*** Opening of SOURCE MATERIAL ***
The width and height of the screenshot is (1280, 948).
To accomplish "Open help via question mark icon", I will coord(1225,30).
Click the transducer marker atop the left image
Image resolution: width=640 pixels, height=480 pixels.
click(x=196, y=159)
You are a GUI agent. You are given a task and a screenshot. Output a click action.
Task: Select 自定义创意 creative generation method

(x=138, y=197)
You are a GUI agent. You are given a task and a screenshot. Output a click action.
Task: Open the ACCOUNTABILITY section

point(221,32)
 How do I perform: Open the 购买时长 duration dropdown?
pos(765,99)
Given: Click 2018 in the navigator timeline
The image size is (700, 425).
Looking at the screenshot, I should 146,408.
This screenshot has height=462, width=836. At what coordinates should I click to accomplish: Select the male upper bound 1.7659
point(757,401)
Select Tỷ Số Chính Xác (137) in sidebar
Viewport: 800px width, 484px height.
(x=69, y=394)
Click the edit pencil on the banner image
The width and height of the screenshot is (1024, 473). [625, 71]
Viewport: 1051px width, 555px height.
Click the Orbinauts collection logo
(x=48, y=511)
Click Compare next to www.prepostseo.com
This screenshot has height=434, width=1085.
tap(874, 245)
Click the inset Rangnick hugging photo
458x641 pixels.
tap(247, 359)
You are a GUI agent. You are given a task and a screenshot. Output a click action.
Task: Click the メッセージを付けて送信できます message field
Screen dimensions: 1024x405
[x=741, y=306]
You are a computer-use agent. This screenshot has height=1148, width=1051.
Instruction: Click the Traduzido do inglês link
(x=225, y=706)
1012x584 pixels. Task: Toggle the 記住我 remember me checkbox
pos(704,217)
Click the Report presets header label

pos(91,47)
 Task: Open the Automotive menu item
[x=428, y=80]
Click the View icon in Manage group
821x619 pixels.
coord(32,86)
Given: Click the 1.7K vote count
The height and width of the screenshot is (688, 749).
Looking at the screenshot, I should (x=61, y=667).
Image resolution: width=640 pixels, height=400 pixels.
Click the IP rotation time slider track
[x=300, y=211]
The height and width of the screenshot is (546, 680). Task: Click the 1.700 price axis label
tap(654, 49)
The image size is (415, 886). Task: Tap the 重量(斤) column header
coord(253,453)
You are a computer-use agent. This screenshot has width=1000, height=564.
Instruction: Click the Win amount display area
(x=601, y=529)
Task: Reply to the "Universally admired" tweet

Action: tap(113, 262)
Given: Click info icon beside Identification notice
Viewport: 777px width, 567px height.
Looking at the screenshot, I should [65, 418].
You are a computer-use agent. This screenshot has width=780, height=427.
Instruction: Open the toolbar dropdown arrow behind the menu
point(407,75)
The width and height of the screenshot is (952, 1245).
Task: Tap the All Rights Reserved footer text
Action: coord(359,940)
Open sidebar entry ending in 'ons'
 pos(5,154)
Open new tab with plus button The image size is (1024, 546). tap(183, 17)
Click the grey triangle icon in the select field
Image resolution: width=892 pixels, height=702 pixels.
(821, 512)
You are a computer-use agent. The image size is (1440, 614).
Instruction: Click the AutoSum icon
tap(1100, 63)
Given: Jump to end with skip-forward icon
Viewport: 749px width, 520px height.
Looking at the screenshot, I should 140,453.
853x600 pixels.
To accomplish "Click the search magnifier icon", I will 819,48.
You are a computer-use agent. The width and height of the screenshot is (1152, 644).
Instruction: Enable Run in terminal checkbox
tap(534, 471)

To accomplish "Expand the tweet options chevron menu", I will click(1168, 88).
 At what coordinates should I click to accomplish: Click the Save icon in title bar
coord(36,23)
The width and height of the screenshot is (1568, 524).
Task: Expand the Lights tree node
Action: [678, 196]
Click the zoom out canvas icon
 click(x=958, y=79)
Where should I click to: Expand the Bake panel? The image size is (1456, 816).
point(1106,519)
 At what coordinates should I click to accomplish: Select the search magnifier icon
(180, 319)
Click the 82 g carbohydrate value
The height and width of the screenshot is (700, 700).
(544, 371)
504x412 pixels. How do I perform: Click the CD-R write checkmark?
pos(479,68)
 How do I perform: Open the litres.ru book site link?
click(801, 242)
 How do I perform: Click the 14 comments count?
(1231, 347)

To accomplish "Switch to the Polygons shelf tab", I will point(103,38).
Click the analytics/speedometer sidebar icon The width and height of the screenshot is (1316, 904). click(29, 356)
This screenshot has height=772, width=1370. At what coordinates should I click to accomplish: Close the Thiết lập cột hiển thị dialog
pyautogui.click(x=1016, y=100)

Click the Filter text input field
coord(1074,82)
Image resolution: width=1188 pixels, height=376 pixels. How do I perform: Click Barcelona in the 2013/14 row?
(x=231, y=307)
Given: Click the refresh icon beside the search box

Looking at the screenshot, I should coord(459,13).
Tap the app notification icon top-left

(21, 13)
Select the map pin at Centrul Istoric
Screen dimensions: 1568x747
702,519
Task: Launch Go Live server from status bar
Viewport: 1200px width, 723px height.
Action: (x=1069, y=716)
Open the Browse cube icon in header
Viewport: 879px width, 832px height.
*** Close of SOURCE MATERIAL ***
- _EXERCISE DESCRIPTION_: Retype the whole listing above, line for line and exactly.

- _TASK SOLUTION_:
The width and height of the screenshot is (1280, 948).
To accomplish "Open help via question mark icon", I will coord(1225,30).
Click the transducer marker atop the left image
Image resolution: width=640 pixels, height=480 pixels.
click(x=196, y=159)
You are a GUI agent. You are given a task and a screenshot. Output a click action.
Task: Select 自定义创意 creative generation method

(x=138, y=197)
You are a GUI agent. You are given a task and a screenshot. Output a click action.
Task: Open the ACCOUNTABILITY section

point(221,32)
 How do I perform: Open the 购买时长 duration dropdown?
pos(765,99)
Given: Click 2018 in the navigator timeline
The image size is (700, 425).
Looking at the screenshot, I should 146,408.
This screenshot has height=462, width=836. At what coordinates should I click to accomplish: Select the male upper bound 1.7659
point(757,401)
Select Tỷ Số Chính Xác (137) in sidebar
Viewport: 800px width, 484px height.
(x=69, y=394)
Click the edit pencil on the banner image
The width and height of the screenshot is (1024, 473). [625, 71]
Viewport: 1051px width, 555px height.
Click the Orbinauts collection logo
(x=48, y=511)
Click Compare next to www.prepostseo.com
This screenshot has height=434, width=1085.
tap(874, 245)
Click the inset Rangnick hugging photo
458x641 pixels.
tap(247, 359)
You are a GUI agent. You are given a task and a screenshot. Output a click action.
Task: Click the メッセージを付けて送信できます message field
Screen dimensions: 1024x405
[x=741, y=306]
You are a computer-use agent. This screenshot has height=1148, width=1051.
Instruction: Click the Traduzido do inglês link
(x=225, y=706)
1012x584 pixels. Task: Toggle the 記住我 remember me checkbox
pos(704,217)
Click the Report presets header label

pos(91,47)
 Task: Open the Automotive menu item
[x=428, y=80]
Click the View icon in Manage group
821x619 pixels.
coord(32,86)
Given: Click the 1.7K vote count
The height and width of the screenshot is (688, 749).
Looking at the screenshot, I should (x=61, y=667).
Image resolution: width=640 pixels, height=400 pixels.
Click the IP rotation time slider track
[x=300, y=211]
The height and width of the screenshot is (546, 680). Task: Click the 1.700 price axis label
tap(654, 49)
The image size is (415, 886). Task: Tap the 重量(斤) column header
coord(253,453)
You are a computer-use agent. This screenshot has width=1000, height=564.
Instruction: Click the Win amount display area
(x=601, y=529)
Task: Reply to the "Universally admired" tweet

Action: tap(113, 262)
Given: Click info icon beside Identification notice
Viewport: 777px width, 567px height.
Looking at the screenshot, I should [65, 418].
You are a computer-use agent. This screenshot has width=780, height=427.
Instruction: Open the toolbar dropdown arrow behind the menu
point(407,75)
The width and height of the screenshot is (952, 1245).
Task: Tap the All Rights Reserved footer text
Action: coord(359,940)
Open sidebar entry ending in 'ons'
 pos(5,154)
Open new tab with plus button The image size is (1024, 546). tap(183, 17)
Click the grey triangle icon in the select field
Image resolution: width=892 pixels, height=702 pixels.
(821, 512)
You are a computer-use agent. The image size is (1440, 614).
Instruction: Click the AutoSum icon
tap(1100, 63)
Given: Jump to end with skip-forward icon
Viewport: 749px width, 520px height.
Looking at the screenshot, I should 140,453.
853x600 pixels.
To accomplish "Click the search magnifier icon", I will 819,48.
You are a computer-use agent. The width and height of the screenshot is (1152, 644).
Instruction: Enable Run in terminal checkbox
tap(534, 471)

To accomplish "Expand the tweet options chevron menu", I will click(1168, 88).
 At what coordinates should I click to accomplish: Click the Save icon in title bar
coord(36,23)
The width and height of the screenshot is (1568, 524).
Task: Expand the Lights tree node
Action: [678, 196]
Click the zoom out canvas icon
 click(x=958, y=79)
Where should I click to: Expand the Bake panel? The image size is (1456, 816).
point(1106,519)
 At what coordinates should I click to accomplish: Select the search magnifier icon
(180, 319)
Click the 82 g carbohydrate value
The height and width of the screenshot is (700, 700).
(544, 371)
504x412 pixels. How do I perform: Click the CD-R write checkmark?
pos(479,68)
 How do I perform: Open the litres.ru book site link?
click(801, 242)
 How do I perform: Click the 14 comments count?
(1231, 347)

To accomplish "Switch to the Polygons shelf tab", I will point(103,38).
Click the analytics/speedometer sidebar icon The width and height of the screenshot is (1316, 904). click(29, 356)
This screenshot has height=772, width=1370. At what coordinates should I click to accomplish: Close the Thiết lập cột hiển thị dialog
pyautogui.click(x=1016, y=100)

Click the Filter text input field
coord(1074,82)
Image resolution: width=1188 pixels, height=376 pixels. How do I perform: Click Barcelona in the 2013/14 row?
(x=231, y=307)
Given: Click the refresh icon beside the search box

Looking at the screenshot, I should coord(459,13).
Tap the app notification icon top-left

(21, 13)
Select the map pin at Centrul Istoric
Screen dimensions: 1568x747
702,519
Task: Launch Go Live server from status bar
Viewport: 1200px width, 723px height.
Action: (x=1069, y=716)
Open the Browse cube icon in header
Viewport: 879px width, 832px height.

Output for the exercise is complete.